Each of these three kinds of sentence has an analog in communications between people and computers. We often have to do something special to establish contact with a computer; we often use the imperative style to give commands to the computer; and sometimes such a command includes a statement of fact that we want the computer to remember (because that fact is both true and relevant), or forget (because it is now either false or irrelevant). For the rest of this discussion, I'll focus on this "statement of fact" kind of sentence.

STATEMENTS OF FACT

How do we distinguish statements of fact from other kinds of sentences, such as greetings, imperatives, and questions? Well, here's another example that might help:
 

I'm writing this letter in my study at home in Warwickshire on February 9, 1998.
 

Now, you can't tell whether what I've just told you is a true statement of fact or a false one, but you do know from its form that it is either true or false. By contrast, we can't say of utterances such as "Hello," "Let me introduce myself," or "What's the time?" that they must be either true or false.

By the way, note that I do entertain the notion that a "statement of fact" might be false. If you think the very term statement of fact connotes undeniable truth, please don't worry too much--I could have used some other term, such as assertion or declaration. As always, the concept is more important than the terminology, and sometimes it's difficult to choose the most appropriate term in everyday speech to match a concept one is trying to communicate, especially when that concept is a very precise one. I'll continue to use statement of fact in what follows, but I'm about to introduce an alternative term also, one that's conventionally used to mean precisely the concept I'm trying to convey. That term is proposition.

PROPOSITIONS

The term proposition is what logicians use for the "statement of fact" concept. Aristotle (384-322 B.C.) understood the importance of propositions, and he worked out a formal system of reasoning whereby, from an assumption of the truth of certain given propositions, the truth of certain other derived propositions could be concluded. The given propositions are called axioms, and the method of reasoning is called logic. The axioms and the derived propositions concluded from those axioms are collectively called theorems. For example, given certain propositions already discussed, you could use logic to obtain the following logical consequence (or derived proposition):

The home of the Open University tutor identified by staff number 44525 is in Warwickshire.

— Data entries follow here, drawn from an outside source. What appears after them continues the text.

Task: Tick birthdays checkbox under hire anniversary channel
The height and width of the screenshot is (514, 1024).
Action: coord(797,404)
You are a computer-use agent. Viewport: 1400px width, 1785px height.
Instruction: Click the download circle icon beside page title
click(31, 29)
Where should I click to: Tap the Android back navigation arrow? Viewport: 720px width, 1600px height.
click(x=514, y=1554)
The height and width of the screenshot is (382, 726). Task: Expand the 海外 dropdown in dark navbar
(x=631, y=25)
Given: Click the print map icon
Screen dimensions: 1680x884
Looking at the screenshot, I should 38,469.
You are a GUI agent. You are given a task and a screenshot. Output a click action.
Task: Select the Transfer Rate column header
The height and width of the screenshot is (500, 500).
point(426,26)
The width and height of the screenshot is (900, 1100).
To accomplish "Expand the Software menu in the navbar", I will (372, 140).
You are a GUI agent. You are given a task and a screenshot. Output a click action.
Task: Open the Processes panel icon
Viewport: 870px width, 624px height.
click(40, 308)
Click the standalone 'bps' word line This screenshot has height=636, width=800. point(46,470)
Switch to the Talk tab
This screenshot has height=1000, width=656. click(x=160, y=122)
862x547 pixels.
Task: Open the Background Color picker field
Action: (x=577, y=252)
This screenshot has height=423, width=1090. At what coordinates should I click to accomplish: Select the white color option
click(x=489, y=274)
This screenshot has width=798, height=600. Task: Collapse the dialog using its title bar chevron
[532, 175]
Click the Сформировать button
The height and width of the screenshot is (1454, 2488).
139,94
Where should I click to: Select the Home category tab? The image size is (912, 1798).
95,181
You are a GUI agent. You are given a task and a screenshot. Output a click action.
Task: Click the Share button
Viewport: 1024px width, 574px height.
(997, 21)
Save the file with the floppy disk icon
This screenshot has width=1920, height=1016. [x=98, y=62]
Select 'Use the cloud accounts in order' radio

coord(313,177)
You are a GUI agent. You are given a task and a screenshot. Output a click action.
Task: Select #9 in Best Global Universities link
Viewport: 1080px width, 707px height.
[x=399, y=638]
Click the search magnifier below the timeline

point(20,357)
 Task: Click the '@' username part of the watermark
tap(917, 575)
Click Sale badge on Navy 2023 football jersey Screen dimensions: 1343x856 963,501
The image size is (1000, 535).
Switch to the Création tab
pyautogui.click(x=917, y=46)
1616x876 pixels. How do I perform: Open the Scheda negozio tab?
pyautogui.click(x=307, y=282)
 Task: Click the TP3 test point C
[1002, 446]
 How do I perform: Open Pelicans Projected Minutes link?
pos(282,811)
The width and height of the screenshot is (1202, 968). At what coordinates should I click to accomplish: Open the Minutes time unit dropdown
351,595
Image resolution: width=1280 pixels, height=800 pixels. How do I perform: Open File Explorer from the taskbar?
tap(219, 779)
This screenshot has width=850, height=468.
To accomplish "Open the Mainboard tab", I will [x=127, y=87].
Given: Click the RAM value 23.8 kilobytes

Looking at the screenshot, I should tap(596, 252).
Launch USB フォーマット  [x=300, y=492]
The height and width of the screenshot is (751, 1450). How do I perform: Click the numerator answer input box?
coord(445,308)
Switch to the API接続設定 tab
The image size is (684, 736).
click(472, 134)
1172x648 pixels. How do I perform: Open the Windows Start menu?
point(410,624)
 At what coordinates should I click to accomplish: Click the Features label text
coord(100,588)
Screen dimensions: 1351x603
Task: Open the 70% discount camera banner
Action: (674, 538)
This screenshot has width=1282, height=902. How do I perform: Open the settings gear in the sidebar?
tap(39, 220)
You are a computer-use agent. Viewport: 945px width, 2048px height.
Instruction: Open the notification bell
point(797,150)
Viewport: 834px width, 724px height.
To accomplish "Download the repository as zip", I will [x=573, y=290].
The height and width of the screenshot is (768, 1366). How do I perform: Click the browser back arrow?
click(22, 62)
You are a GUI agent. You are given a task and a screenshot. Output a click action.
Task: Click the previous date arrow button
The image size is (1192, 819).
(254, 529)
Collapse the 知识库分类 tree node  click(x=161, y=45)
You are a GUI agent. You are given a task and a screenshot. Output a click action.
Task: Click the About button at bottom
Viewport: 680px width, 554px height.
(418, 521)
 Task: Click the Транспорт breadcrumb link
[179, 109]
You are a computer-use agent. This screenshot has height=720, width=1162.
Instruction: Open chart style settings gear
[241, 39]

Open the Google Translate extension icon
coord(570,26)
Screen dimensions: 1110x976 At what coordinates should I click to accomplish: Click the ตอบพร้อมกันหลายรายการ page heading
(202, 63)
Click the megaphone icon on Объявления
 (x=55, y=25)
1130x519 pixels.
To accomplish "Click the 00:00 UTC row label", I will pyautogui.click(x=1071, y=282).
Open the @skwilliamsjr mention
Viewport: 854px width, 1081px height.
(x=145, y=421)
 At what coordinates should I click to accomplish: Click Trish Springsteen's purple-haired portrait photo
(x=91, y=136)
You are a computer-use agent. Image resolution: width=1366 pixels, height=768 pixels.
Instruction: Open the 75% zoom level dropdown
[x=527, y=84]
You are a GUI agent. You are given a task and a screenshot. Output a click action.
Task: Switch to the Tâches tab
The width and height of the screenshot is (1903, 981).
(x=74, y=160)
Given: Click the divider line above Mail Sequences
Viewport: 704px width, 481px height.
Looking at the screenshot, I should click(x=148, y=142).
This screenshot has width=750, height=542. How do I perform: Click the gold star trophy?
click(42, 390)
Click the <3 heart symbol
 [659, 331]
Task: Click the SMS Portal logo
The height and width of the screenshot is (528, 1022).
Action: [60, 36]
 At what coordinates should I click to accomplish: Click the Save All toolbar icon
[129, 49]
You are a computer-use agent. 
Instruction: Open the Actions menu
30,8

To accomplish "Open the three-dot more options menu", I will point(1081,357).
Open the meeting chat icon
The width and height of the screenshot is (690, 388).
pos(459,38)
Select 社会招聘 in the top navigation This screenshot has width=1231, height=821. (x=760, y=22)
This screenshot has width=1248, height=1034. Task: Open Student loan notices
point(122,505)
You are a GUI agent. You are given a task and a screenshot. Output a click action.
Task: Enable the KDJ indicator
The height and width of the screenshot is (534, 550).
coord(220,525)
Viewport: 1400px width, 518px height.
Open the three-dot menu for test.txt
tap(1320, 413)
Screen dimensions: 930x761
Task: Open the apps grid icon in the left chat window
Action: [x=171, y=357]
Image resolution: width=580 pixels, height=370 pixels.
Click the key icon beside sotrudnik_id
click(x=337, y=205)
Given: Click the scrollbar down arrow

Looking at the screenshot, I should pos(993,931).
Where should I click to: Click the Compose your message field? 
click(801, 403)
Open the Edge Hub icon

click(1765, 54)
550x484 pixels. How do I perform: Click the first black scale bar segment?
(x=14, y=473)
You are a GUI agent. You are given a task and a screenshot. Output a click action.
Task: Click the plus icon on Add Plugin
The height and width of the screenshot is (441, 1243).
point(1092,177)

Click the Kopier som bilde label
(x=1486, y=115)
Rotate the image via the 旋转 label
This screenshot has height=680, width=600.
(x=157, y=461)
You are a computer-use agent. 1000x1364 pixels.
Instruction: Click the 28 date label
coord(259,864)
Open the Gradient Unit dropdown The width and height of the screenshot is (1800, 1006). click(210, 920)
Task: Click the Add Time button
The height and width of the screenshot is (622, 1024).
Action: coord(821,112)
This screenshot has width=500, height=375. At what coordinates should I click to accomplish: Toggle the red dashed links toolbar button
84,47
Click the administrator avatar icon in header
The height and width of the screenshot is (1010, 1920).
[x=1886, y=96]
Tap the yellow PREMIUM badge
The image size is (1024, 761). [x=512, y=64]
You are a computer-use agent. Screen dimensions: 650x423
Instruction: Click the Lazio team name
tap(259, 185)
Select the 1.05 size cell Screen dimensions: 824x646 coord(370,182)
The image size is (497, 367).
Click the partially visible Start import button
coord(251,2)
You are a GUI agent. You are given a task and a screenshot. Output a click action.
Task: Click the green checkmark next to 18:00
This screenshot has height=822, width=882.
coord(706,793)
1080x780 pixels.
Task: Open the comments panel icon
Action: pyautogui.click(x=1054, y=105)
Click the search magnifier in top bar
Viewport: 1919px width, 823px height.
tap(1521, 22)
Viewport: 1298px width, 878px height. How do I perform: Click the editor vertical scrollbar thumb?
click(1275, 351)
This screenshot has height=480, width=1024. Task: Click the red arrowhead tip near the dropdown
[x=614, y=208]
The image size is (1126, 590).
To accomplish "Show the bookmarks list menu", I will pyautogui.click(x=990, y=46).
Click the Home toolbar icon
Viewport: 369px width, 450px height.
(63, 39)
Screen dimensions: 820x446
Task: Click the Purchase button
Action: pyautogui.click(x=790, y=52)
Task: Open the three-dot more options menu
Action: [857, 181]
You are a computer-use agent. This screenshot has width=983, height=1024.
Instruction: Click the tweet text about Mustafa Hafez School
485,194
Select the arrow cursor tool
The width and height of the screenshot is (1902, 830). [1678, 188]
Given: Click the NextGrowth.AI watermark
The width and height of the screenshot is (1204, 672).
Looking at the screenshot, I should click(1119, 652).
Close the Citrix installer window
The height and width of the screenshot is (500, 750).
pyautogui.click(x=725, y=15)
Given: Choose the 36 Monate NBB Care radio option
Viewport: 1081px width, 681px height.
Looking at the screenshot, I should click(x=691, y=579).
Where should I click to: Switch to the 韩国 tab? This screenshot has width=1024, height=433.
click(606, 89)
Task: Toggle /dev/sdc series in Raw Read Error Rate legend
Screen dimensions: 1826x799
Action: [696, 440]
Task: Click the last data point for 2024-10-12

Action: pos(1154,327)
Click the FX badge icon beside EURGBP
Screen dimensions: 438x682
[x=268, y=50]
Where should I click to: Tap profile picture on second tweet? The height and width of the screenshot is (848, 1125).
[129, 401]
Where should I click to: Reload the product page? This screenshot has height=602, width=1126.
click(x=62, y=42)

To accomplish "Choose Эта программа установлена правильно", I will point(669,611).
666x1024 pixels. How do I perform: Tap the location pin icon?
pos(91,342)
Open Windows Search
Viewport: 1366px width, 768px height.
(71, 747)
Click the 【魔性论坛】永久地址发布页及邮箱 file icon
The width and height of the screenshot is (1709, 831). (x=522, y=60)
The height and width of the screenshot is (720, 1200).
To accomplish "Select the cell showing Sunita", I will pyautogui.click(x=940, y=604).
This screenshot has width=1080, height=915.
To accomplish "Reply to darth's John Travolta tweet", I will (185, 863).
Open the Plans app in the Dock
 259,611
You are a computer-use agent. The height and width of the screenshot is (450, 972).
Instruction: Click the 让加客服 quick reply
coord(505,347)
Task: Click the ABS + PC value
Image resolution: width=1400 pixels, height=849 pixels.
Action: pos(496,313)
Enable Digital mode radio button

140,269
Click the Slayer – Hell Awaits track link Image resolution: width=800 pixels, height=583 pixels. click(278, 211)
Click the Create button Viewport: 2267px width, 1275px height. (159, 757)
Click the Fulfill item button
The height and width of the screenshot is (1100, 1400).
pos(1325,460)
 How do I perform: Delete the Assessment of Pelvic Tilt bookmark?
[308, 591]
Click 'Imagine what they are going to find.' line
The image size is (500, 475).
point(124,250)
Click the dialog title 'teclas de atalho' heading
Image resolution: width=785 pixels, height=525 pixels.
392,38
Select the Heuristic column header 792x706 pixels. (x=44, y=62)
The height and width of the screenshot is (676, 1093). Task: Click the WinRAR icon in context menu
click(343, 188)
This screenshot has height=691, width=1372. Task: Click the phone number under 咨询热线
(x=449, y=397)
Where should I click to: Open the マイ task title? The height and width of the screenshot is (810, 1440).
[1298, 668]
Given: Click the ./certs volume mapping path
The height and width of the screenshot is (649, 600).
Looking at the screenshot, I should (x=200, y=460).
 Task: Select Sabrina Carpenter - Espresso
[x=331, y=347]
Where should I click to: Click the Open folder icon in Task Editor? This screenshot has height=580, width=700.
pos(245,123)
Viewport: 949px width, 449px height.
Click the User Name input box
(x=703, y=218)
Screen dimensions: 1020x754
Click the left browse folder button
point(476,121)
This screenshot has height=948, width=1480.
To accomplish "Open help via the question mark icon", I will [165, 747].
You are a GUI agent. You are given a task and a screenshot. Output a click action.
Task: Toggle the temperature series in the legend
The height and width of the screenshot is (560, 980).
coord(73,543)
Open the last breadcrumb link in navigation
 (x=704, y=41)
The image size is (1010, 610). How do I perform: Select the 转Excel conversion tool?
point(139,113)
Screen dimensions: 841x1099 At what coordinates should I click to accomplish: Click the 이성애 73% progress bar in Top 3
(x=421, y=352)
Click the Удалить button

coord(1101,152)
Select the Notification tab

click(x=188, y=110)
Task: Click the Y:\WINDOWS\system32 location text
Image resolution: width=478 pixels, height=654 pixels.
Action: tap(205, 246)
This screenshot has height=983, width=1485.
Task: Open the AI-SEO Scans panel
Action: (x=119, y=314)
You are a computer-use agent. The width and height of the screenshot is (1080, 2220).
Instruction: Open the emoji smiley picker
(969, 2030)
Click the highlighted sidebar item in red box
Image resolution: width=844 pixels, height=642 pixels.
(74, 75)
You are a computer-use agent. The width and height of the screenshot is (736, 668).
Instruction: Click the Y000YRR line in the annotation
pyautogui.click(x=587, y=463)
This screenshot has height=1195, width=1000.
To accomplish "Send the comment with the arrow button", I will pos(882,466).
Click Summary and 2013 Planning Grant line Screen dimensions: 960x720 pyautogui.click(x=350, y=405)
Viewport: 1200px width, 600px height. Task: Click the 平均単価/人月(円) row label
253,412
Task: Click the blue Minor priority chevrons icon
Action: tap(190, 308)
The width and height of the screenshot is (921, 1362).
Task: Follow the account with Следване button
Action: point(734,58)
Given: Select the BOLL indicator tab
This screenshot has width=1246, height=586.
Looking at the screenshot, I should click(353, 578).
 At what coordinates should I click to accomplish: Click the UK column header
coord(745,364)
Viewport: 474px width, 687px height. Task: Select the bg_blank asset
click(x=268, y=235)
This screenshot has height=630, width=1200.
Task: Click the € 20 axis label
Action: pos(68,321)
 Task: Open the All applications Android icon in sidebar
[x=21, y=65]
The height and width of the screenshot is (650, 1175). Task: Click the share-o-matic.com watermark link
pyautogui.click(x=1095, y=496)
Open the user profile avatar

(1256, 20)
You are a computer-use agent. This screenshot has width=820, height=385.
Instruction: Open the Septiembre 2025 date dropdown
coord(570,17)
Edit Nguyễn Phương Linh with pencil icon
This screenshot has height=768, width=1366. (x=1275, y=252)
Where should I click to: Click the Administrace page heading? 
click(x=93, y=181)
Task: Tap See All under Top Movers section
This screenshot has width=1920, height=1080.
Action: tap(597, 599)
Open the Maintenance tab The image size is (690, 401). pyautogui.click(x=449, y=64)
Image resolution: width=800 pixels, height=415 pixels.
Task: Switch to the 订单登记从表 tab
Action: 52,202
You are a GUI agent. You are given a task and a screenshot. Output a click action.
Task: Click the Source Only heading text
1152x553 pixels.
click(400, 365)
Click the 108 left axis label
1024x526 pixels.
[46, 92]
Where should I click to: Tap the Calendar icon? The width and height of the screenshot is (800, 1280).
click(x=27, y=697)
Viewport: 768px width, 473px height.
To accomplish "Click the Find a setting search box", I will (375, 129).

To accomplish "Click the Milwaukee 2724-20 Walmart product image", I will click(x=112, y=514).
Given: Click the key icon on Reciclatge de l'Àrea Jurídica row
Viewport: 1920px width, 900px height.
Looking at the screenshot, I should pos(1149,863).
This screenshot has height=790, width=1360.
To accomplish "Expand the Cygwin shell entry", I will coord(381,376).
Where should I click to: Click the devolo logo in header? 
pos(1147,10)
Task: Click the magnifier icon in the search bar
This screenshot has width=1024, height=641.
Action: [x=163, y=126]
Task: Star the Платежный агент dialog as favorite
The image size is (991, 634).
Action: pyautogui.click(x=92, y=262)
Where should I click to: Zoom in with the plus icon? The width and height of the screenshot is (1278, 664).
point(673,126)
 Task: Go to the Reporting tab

Furthermore, if the given propositions are in fact true, then you can be sure the logical consequence (the conclusion) is true, too.

A DATABASE IS A SET OF TRUE PROPOSITIONS

It's useful to view a database as a set of propositions (assumed to be true ones) concerning some enterprise of which the database is supposed to provide some kind of account or record. If we take that view, there are some important questions that arise immediately:

•How do we choose which propositions should be stated to form the record of our enterprise?

•In what form should those propositions be stated?

•How can we instruct the computer to remember or forget a given proposition or set of propositions?

•Can we get the computer to prevent us from stating propositions that are ridiculous or contradictory? (A ridiculous proposition might state that a certain person is 200 years old; a contradictory one might state that a person is both male and female.)

•In what form can we present a question (or "query") to the computer, the response to which would be a proposition or a set of propositions derived by logic from a given database? And in what form should we expect to find that response?

Course M357 answers these questions. Indeed, there's little in that course that's not related to at least one of them, though you might note that I didn't bother to mention certain subsidiary matters, such as who's allowed to access a database, how the computer checks authorizations, how databases might be protected from accidental loss or damage, and so on.

PREDICATES

There's a word in my title that I haven't used yet, and I come to it now: predicate. The concept of predicates is very important, for an understanding of them could underpin everything you'll be asked to learn in course M357.

Consider two things:

•First, logicians from Aristotle onward found that reasoning based just on the notion of propositions had certain severe limitations, which they eventually overcame by studying certain generalized forms of such propositions. They found that, when several propositions were of the same generalized form, various impressive shortcuts could be taken by reasoning in terms of those general forms instead of in terms of individual propositions per se.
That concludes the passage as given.